IDLO and Gender Justice: Shifting the Terms of the Debate
In
India, a student
— still nameless — is fatally
gang-raped on a Delhi bus; in Pakistan, teenager Malala Yousafzai is
shot in the head for advocating girls’ education; in Afghanistan, a
young woman, Lal Bibi, is abducted and raped as payback in a family
feud. Elsewhere — countless other women and girls, brutalized,
trafficked, denied basic rights, either in law or in practice.
“States,
particularly in the developing world, have
ignored their duty
to extend to women the essence of the rule of law: equal protection,”

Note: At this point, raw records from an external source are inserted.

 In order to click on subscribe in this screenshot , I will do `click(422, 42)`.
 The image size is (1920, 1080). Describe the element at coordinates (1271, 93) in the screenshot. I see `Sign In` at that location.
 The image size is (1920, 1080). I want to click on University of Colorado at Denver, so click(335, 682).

says IDLO Director-General Irene Khan. “The law has, quite simply,
failed women.”
For
a woman who happily describes herself as a lawyer,
this is a tough
admission. Yet Ms Khan’s background is in human rights activism: in
her, the advocate still seems to trump the lawyer. And just over a year
into her leadership, IDLO is making gender justice one of its
priorities.
But
it is doing so in a way that may raise eyebrows.
Perhaps because
its culture is more intellectually exploratory than bureaucratic, the
organization appears determined to turn received wisdom on its head. In
its most recent report, Accessing Justice ,
IDLO argues that for women
to be legally empowered, the world must overcome its distaste with
informal justice systems — and mold them to women’s advantage instead.
The
argument is simple, if unorthodox: in different ways,
both formal
law and customary law have let women down. Even when the right laws are
in place, court systems in the developing world can be remote and
unresponsive. These courts may also be corrupt; they are almost always
out of sync with poor and illiterate women. Village justice, in turn,
often has in-built discrimination; it tends to reinforce rather than
challenge female exclusion. But it is cheap and handy. Its processes
and rulings are easily understood. For this reason, the argument goes,
village justice is something most women in the developing world are
stuck with.
“We’re
certainly not saying that we should pick informal
systems over
formal ones,” Ms Khan insists when asked if IDLO, in appearing to
legitimize informal justice, is not playing a dangerous game. “Of
course customary law can be brutal. But we’re starting from the
observation that overall, informal legal systems show no sign of going
away. And we think that wherever
human rights standards are
not
compromised, we should help transform these systems so that they
benefit women. The law means different things in different places. And
custom is not static: it responds to intervention.”
The
interventions, analyzed at length in Accessing
Justice, range
geographically from Africa to Asia and the South Pacific. In rural
Namibia, women are being empowered to become ‘traditional’ leaders,
helping tilt customary justice away from male privilege. In the Solomon
Islands, women are shoring up their land tenure claims by referencing
half-forgotten, pre-colonial norms and customs. These are believed to
have stemmed from a culture that was once more female-positive.
In
Afghanistan, by contrast, the emphasis falls on
consolidating formal
institutions to afford women better protection. In Morocco, where the
legal culture is centered on formal procedure, NGOs have alternately
invoked little-known statutes and exploited loopholes in restrictive
laws to obtain official registration for the children of unwed mothers.
The
conclusion, from IDLO’s perspective, is obvious: do
whatever works.
Let women choose for themselves what form of justice suits them best —
as long as justice is what they get.
Gender
justice is clearly shaping up as one of the world’s
most urgent
conversations. And it is one that IDLO, as both powerhouse of legal
thought and international aid actor, could not afford to miss. But it
seems to be joining it on its own terms, unpacking all assumptions,
substituting pragmatism for dogma — almost, all told, unlawyerishly.